Sen. Bernie Sanders speaks at a rally in Tacoma, Wash. on Feb. 17. (GeekWire Photo / Monica Nickelsburg)

Inside an arena 30 miles south of Seattle — and in the backyard of Jeff Bezos and Bill Gates — Sen. Bernie Sanders told supporters what he thinks of the mega-billionaires that call the region home.

“We will not accept an economy in which three people own more wealth than the bottom half of our society, where the top 1 percent own more wealth than the bottom 92 percent, where 500,000 Americans will be homeless tonight at the same time as massive tax breaks have been given to billionaires,” he said Monday evening in front of more than 17,000 people at the Tacoma, Wash. rally.

Sanders has called out the three wealthiest families previously on his presidential campaign.

Two out of those three people are a product of the Seattle area’s technology industry: Gates, who co-founded Microsoft, and Bezos, CEO and founder of Amazon.

Bezos is a frequent target of Sanders, who is campaigning for the Democratic presidential nomination on the promise to restructure the U.S. economy and address income inequality. But Sanders did not name-check Bezos or Amazon during his rally at the Tacoma Dome, where supporters waited in long lines outside and packed the arena in support of the candidate.

Seattle City Councilmember Kshama Sawant, an outspoken critic of Amazon, was one of the opening speakers. Unlike Sanders, she was specific in her criticisms of the Seattle-based tech giant.

“Big business tried to buy the election last year but they failed and the people won again,” Sawant said, referring to Amazon’s record spending on her opponent in November. “Now our Tax Amazon movement has tremendous momentum to tax big business to fund social housing.”

Activist John Mannella collects signatures for the ‘Tax Amazon’ campaign. (GeekWire Photo / Monica Nickelsburg)

Last week, Sawant proposed a Seattle tax on businesses with the highest payroll in the city to raise money for affordable public housing. Sawant is dueling with state and city officials over a separate proposal that would empower the region to tax large businesses at a lower threshold, with the same goal.

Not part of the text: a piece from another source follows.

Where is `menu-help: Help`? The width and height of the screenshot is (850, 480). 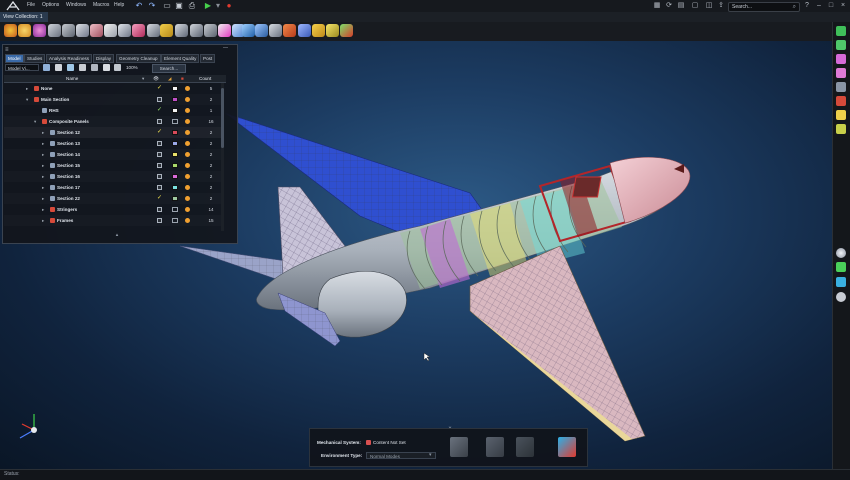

Several members of Sawant’s “Tax Amazon” campaign collected signatures outside of the rally.

Seattle City Councilmember Teresa Mosqueda also spoke ahead of Sanders, along with U.S. Rep. Pramila Jayapal. Actor Tim Robbins took the stage as well; Portland, Ore.-based band Portugal. The Man performed.

Sanders did mention one member of the “billionaire class” by name: Michael Bloomberg, the former New York City mayor who happens to be running against the Vermont senator. The two candidates traded insults earlier Monday, with Sanders accusing Bloomberg of trying to buy the election.

“You’re not going to win an election when you oppose raising the minimum wage,” Sanders said on Monday. “People who have billions of dollars should not be opposed to raising the minimum wage.”

Sanders visited Washington a few days before ballots are mailed to voters. Washington’s primary is March 10, a historic change that makes the stakes higher for a state that was not always such a focus during the early stages of an election year. Sen. Elizabeth Warren, another presidential hopeful, will visit the Seattle area this weekend. Mayor Pete Buttigieg hosted a Seattle fundraising event this past weekend.

Warren previously held a rally in Seattle this past August. Despite the location — just a few blocks from Amazon’s headquarters and large engineering centers for Facebook and Google — she didn’t explicitly discuss her headline-grabbing proposal to break up and more closely regulate Amazon and other big tech companies. Warren, who has a wealth tax plan, also did not cite Bezos or Gates during her speech.

Sanders closed the rally on Monday by promising attendees that a vote for him was a vote against the ultra-wealthy — a group he says has seized control of the U.S. economy and democratic system.

“They have endless — and I mean endless — amounts of money,” he said. “They own, to a large degree, the media. They have tremendous control over our economy. They are very, very powerful.

“But at the end of the day, we are the 99 percent. And the last that I heard — I don’t have a PhD in math — but the last that I heard, 99 percent is a hell of a larger number than 1 percent.”